The signs aren’t good from just a cursory glance at the insipid song titles; such as “Snowflake In A Hot World,” “People Are So Unpredictable (There’s No Bliss Like Home),” “Runaway Raindrop” and – perhaps worst of all – “A Squirrel And I (Holding On… And Then Letting Go).” Yet giving Snowflake Midnight some ‘professional’ benefit of the doubt for review purposes leads to the discovery that it isn’t quite as bad as one might expect. It’s not an especially great Mercury Rev release – and lyrically it tokes on some truly abysmal sub-hippie couplets – but it’s not quite following the same arc of deterioration as its three predecessors.
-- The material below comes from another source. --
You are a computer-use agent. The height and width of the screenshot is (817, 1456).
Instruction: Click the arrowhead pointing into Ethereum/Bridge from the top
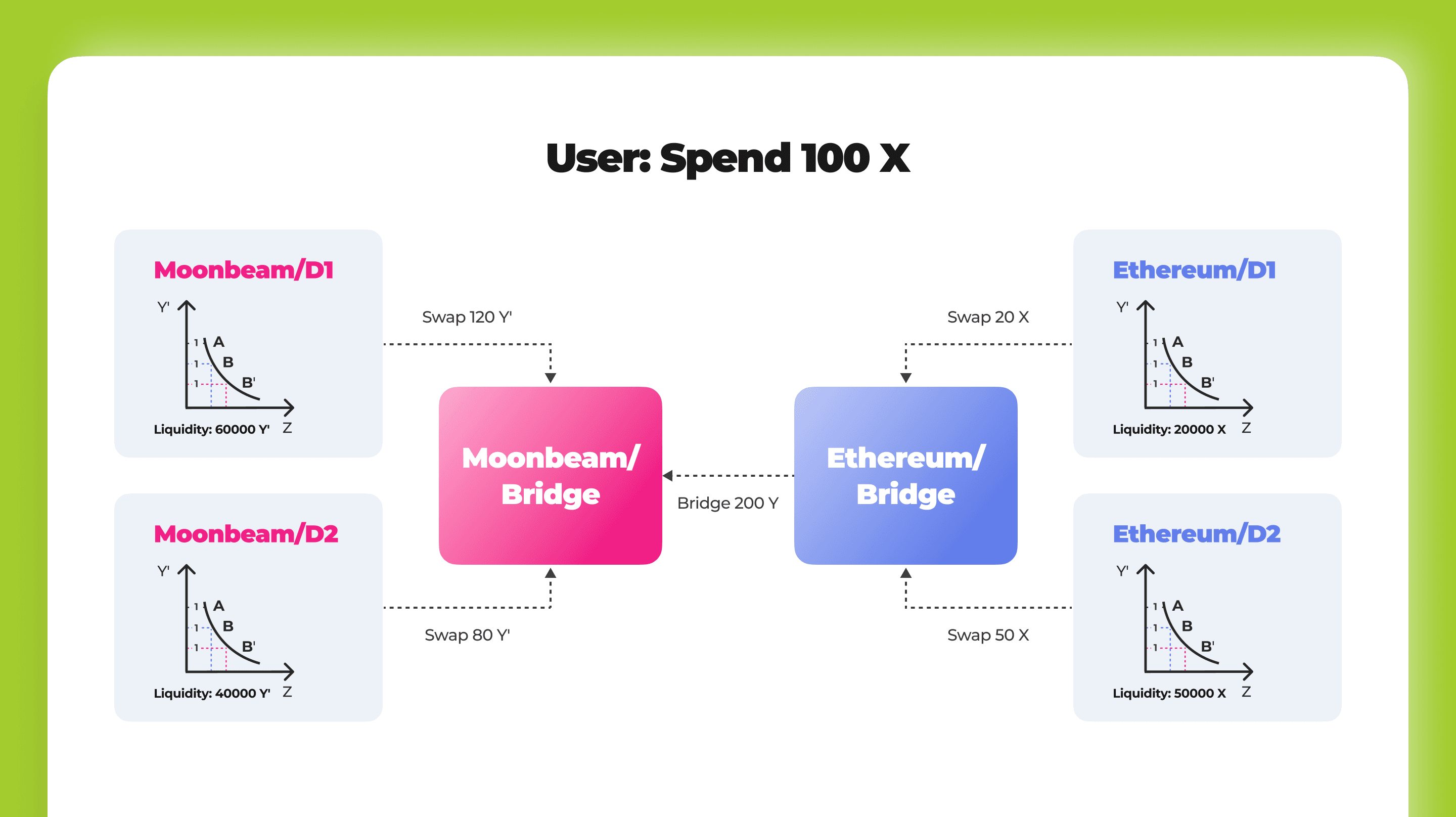905,378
It appears that at least the need for musical change has been recognised within the Rev ranks (Donahue together with Sean ‘Grasshopper’ Mackowiak, Jeff Mercel and producer Dave Fridmann). This doesn’t unfortunately mean a return to the soaring symphonic noise of the outfit’s classic early triumvirate. Instead it seems, that the group sought to re-explore the electronic avenues lit-up by Donahue’s creditable collaborations with The Chemical Brothers and via the bouncy space-pop of “Delta Sun Bottleneck Stomp” (tucked-into the closing corner of Deserter’s Songs). Hence, artilleries of busy drum machines, squelching synths, whooshing drones, samples, loops and vocal effects are fired into action, instead of guitars and syrupy strings.

Whilst it’s still hard to be moved by the core role of Donahue, the new and more imaginative sonic scenery does pull a few borderline-delights out of the bag. The pulsing “Senses On Fire” – with its disorientating multi-tracked ensemble vocals and stomping insistent groove – is certainly a good place to start. Elsewhere, the wordless “October Sunshine” delivers a glacial ghostliness worthy of Dead Can Dance or Labradford; “Dream Of A Young Girl As A Flower” clings tightly to a powerfully marauding rhythm track; the Tortoise-like percussion workouts on “Faraway From Cars” nearly offset the terrible prose; and the ambient-techno threads of “Butterfly’s Wing” pull off a similarly mean feat.

It will take a stiff stomach to digest it all, with some tracks – like “A Squirrel And I…” – dissolving into a mess of studio and Donahue-related gloop. But overall Snowflake Midnight isn’t quite the disaster that the disillusioned might have expected. Now if only Mercury Rev had the guts to bring back underrated wild-cat co-vocalist David Baker back into the fold, then we might again hear some near-magical Boces-style carnage. We can but dream…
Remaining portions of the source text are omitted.